I was very worried when I saw the flop, and specifically check raised to test both players for a T. To be fair, despite the unlucky flop, I was actually very lucky that it was so apparent that I was outflopped. If the flop had come 2cQdTh, I would likely have lost 4.5-5.5 big bets.

hand #2
UTG is a semi-loose semi-aggressive player, MP and MP+1 are passive, CO is semi-loose aggressive, Button and SB are loose aggressive,
- UTG calls, fold, MP calls, MP+1 calls, fold, CO calls, button calls, SB completes, I find KhKd in the BB and I check (7 players, 7 small bets)
- flop: 3c7h9h, checked around to the button who bets, SB folds, I call, UTG folds, MP calls, MP+1 calls, CO folds (4 players, 11 small bets)
- turn: 3c7h9hQs, checked around to the button who bets, I check raise, MP says I have 39 and folds, MP+1 folds, button flashes a 7 and folds. (final pot: 8.5 big bets)

In hand #2, I'm 99% sure I should have raised preflop to get those extra small bets from my 3-5 opponents who will likely completely miss the flop.
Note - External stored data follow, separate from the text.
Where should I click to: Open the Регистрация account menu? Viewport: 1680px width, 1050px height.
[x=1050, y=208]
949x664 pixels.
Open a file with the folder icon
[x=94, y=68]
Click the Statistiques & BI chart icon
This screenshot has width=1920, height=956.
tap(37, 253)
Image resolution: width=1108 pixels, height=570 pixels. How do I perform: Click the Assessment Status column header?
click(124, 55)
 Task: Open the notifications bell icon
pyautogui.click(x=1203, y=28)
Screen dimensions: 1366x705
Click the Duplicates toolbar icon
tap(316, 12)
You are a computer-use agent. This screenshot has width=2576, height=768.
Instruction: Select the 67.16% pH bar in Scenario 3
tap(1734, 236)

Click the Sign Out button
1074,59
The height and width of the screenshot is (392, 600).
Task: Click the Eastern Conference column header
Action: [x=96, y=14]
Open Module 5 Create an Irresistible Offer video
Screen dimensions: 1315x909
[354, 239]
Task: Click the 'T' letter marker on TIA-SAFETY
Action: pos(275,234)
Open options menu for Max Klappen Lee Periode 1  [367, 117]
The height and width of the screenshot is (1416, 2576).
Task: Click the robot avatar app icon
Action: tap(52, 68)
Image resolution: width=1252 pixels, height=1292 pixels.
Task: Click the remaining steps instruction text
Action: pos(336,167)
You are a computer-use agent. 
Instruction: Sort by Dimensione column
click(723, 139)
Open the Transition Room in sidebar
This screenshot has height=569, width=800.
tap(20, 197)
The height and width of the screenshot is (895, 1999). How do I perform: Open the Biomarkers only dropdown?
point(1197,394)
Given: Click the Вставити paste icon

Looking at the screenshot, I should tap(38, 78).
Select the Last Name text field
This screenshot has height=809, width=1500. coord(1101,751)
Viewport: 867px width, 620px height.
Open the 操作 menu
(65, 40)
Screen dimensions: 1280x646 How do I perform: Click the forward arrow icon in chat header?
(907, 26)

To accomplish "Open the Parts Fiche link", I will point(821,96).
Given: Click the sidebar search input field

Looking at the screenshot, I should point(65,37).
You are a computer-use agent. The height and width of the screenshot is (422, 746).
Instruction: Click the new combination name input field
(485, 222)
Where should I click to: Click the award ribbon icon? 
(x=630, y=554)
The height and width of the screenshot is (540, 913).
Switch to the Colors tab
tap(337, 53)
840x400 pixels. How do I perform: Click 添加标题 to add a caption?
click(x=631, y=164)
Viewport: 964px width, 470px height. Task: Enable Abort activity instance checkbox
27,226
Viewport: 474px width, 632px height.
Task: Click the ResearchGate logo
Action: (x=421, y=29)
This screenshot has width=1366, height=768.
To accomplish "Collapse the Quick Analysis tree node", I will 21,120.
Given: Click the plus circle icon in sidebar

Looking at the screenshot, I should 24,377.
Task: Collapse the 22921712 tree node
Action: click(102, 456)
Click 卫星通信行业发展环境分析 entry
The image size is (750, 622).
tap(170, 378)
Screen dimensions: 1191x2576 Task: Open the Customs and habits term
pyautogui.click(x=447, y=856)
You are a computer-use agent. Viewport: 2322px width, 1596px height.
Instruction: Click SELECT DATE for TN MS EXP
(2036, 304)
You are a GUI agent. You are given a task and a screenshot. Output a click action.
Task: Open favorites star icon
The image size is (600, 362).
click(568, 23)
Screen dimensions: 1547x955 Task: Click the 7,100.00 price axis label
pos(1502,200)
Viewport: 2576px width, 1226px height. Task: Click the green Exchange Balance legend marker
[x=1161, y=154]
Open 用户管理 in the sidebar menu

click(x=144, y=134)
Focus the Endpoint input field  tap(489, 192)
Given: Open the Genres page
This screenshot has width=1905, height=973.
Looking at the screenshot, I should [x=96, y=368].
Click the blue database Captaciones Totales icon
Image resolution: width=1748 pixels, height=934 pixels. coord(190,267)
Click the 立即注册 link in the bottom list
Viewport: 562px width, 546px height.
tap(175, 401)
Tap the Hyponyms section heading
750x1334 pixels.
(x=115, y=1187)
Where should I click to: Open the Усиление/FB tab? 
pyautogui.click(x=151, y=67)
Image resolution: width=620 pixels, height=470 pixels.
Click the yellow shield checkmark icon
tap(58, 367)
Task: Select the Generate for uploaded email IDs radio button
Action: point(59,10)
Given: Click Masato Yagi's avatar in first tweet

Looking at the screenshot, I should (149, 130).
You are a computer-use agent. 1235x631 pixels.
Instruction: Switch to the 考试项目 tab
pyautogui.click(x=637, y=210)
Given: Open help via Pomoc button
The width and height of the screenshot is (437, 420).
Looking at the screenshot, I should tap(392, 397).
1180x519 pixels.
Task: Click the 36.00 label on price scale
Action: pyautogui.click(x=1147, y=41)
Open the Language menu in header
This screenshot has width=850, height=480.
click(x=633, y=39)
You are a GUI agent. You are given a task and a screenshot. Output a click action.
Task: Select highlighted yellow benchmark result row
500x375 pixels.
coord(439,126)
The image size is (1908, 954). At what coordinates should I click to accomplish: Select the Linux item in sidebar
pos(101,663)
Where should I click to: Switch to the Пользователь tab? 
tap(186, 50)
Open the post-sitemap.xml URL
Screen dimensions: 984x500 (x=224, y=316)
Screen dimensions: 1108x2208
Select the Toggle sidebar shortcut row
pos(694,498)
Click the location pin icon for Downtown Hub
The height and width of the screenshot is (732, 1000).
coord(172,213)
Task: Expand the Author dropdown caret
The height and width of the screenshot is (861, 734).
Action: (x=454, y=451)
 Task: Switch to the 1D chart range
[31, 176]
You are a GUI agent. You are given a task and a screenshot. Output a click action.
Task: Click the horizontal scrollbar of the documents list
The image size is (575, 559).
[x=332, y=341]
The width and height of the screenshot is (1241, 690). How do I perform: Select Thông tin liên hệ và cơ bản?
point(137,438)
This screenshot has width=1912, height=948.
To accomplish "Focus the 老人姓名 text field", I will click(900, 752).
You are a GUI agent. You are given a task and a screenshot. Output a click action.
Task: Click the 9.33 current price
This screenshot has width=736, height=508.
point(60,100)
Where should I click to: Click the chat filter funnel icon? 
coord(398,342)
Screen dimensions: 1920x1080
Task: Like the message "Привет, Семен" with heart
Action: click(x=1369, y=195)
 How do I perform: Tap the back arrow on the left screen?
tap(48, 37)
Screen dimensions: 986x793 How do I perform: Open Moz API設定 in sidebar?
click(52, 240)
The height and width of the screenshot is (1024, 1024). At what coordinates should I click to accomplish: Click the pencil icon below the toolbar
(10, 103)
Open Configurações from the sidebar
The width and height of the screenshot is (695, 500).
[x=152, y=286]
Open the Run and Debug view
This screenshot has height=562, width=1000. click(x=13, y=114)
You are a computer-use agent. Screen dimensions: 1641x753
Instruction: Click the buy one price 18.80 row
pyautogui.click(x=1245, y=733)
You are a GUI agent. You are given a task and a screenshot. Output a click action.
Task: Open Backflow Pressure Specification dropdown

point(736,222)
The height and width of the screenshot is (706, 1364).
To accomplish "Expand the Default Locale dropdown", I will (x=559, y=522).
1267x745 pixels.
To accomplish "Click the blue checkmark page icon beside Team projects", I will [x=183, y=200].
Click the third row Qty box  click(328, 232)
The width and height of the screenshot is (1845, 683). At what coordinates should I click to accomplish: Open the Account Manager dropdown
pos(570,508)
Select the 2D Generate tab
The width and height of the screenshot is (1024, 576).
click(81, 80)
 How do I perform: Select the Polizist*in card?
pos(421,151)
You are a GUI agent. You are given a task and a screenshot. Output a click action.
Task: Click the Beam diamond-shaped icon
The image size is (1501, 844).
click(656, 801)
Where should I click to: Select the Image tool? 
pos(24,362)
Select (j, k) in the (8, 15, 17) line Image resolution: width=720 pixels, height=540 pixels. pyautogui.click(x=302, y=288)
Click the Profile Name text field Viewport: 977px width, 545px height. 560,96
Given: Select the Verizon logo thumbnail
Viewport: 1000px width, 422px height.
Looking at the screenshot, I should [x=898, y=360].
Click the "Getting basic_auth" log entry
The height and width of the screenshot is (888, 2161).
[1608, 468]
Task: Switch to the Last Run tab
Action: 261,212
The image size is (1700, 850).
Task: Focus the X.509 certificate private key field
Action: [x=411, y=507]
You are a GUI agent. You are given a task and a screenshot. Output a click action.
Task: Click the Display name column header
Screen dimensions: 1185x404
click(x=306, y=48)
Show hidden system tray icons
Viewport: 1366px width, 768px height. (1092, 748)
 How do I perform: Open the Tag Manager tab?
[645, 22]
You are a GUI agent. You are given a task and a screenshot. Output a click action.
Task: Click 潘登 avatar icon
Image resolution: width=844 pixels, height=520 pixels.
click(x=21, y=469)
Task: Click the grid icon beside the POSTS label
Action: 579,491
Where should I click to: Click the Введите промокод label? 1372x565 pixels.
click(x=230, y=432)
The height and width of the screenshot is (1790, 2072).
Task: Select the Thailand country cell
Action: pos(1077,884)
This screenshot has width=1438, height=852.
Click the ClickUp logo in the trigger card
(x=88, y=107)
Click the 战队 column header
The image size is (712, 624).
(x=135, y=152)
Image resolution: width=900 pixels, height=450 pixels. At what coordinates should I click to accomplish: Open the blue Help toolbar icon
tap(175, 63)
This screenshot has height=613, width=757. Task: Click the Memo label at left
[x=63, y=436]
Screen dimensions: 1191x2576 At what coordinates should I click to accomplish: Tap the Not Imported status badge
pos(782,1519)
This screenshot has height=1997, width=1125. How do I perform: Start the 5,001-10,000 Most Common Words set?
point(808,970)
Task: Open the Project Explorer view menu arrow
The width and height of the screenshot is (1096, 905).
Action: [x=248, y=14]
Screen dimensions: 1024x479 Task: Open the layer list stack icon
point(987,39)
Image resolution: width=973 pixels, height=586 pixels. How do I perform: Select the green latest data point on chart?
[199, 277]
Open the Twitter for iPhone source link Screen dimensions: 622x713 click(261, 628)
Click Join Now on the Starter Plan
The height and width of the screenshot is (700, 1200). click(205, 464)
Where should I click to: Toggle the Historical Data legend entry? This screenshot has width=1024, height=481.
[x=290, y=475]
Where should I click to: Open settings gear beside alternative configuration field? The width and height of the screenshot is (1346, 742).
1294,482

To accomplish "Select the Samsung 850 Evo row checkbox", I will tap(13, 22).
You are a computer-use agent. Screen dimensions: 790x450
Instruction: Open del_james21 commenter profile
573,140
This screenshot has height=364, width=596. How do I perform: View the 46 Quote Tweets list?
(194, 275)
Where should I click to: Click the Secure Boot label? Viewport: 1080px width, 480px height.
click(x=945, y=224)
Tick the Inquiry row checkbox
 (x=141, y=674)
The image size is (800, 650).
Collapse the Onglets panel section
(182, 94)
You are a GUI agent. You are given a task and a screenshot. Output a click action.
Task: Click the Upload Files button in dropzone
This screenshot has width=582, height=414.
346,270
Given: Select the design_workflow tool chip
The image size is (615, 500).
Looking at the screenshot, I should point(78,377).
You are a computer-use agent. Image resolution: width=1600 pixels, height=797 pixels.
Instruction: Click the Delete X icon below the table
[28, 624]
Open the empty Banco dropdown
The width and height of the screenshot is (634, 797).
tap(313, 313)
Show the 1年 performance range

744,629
The only 2 advantages I can see from me checking preflop is 1) to keep the pot small and 2) make the minimum investment if an A flops
For 1) it appears that the flop at least partially hit 3 of my opponents, and all 3 (or perhaps more) opponents would likely have seen the river with me if I had raised preflop (probably unless I was to again check/call the flop and check/raise the turn, but this is much, much less likely to happen if I had raised preflop) My guess is that my pot equity is 65-75% on the turn. Based on the situation, I'm certain that neither opponent had an A high flush draw (I don't mention the K because I have it). One thing I wonder is what percentage of opponents would fold a T high or lower flush draw on the turn getting 4.1:1? What percentage would fold a T high or lower flush draw and a pair?
For 2) If an A flops and there is a bet and call, can I continue in the hand? Typically in a very multiway hand, I will fold KK to a bet on an A high flop especially if there are multiple draws on the board. I might call one bet if I have a back door nut flush draw since 11 cards would improve my hand)
My flop play is somewhat debatable, but I would almost always make the same play again. I think that a flop check raise does not protect my hand on the flop and gives me no protection on the turn.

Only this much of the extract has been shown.